## EXTRACTED ENTRIES:

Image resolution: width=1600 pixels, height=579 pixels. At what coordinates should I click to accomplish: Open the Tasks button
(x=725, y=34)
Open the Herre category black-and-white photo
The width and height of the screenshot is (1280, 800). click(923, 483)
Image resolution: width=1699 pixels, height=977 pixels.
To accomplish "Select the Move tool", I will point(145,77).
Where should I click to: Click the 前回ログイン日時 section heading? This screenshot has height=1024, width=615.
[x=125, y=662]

...

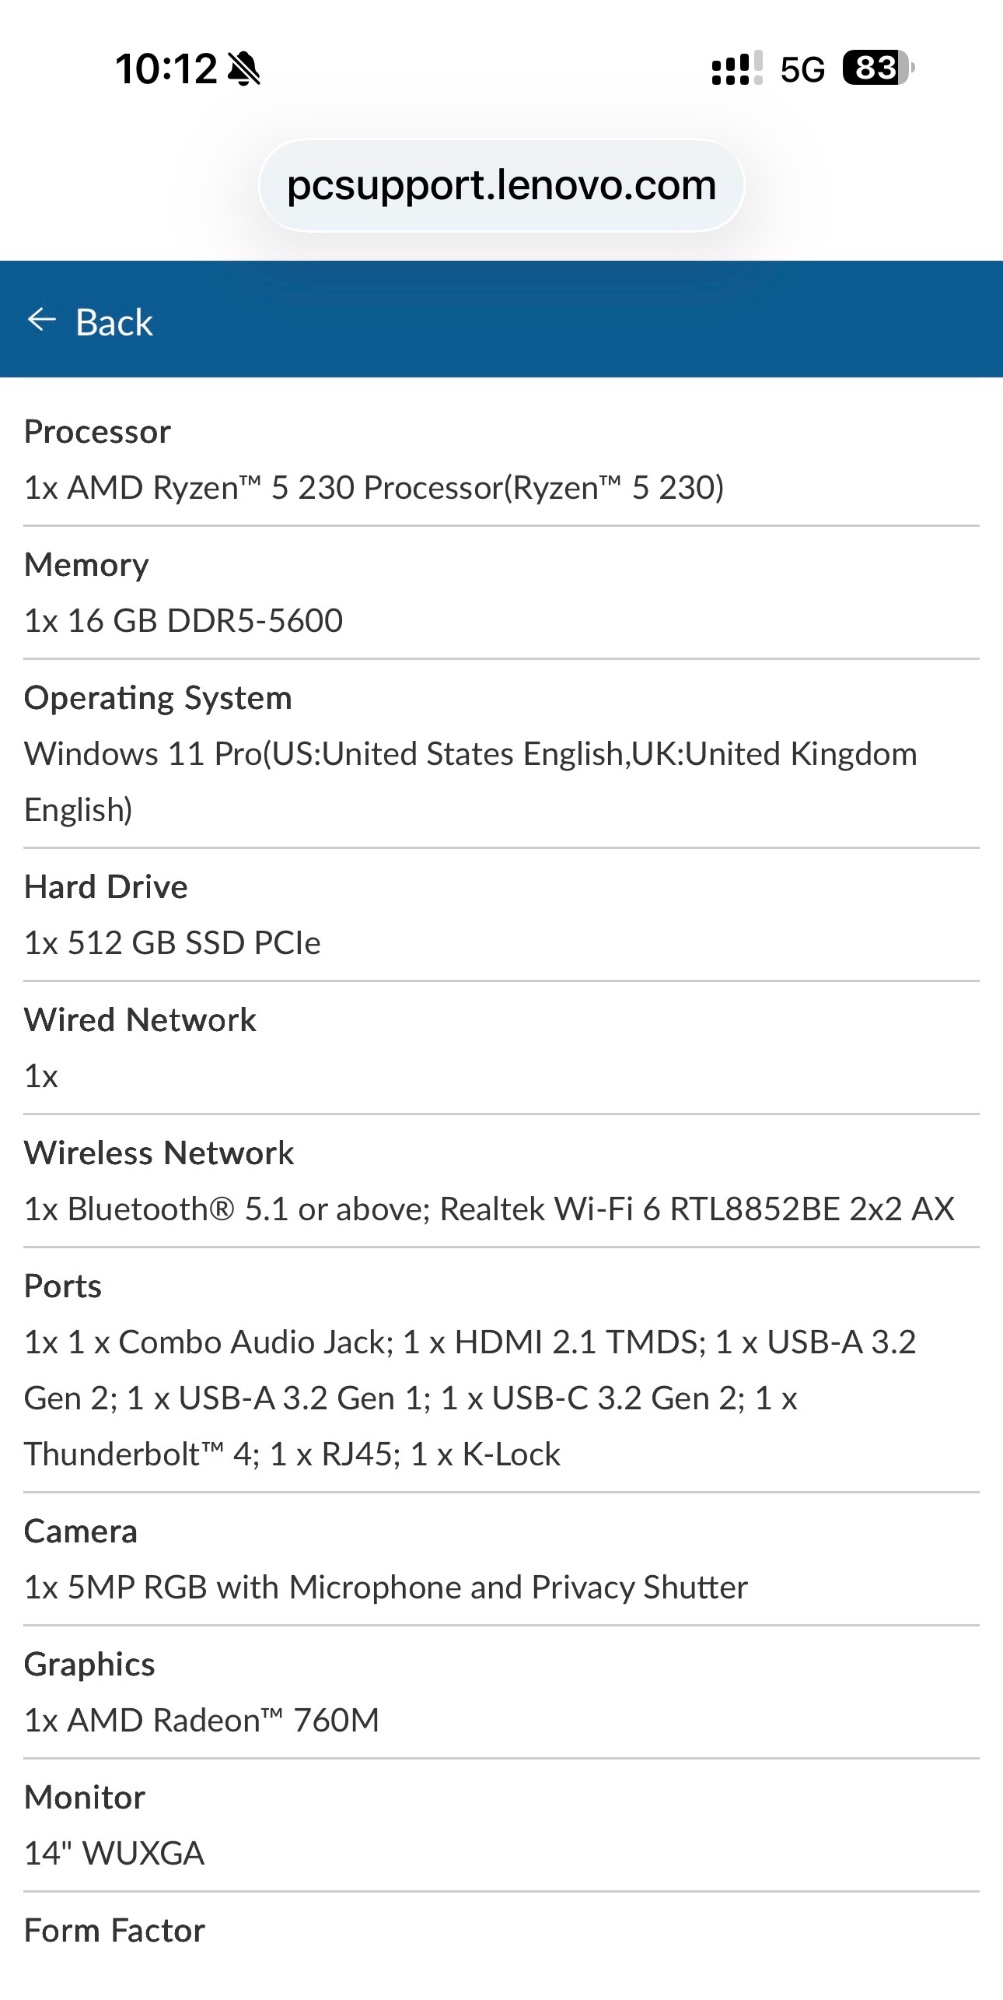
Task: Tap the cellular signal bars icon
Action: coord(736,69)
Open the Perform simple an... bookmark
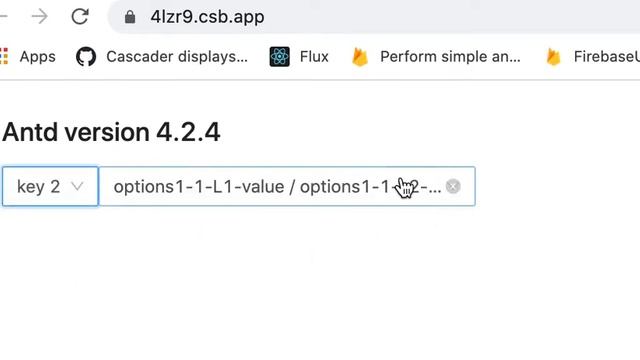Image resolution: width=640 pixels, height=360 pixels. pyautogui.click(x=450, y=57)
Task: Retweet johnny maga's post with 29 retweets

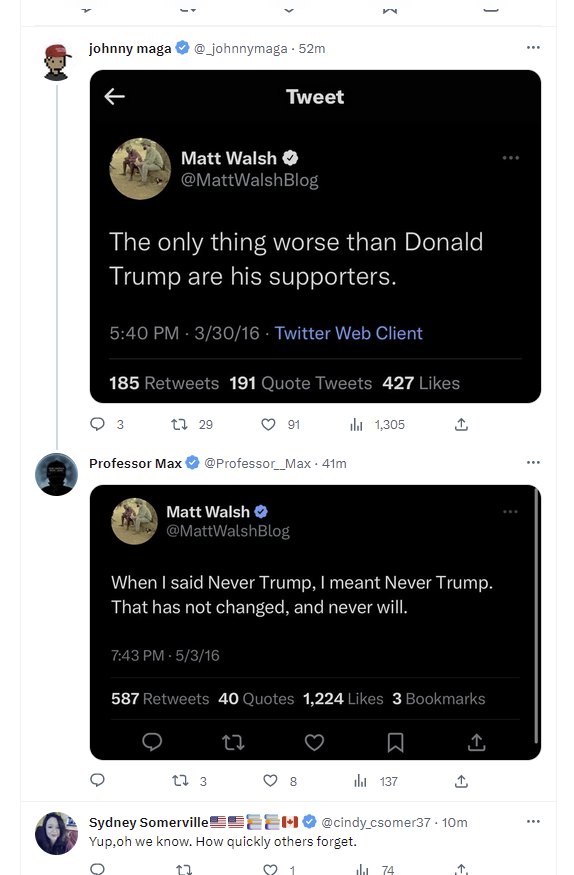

## PROBLEM:
Find the line with "Open the Perform simple an... bookmark" and the line with "Task: Retweet johnny" in the records above. Copy both and all lines between them exactly, without pictures.

## EXERCISE RESULT:
Open the Perform simple an... bookmark
Image resolution: width=640 pixels, height=360 pixels. pyautogui.click(x=450, y=57)
Task: Retweet johnny maga's post with 29 retweets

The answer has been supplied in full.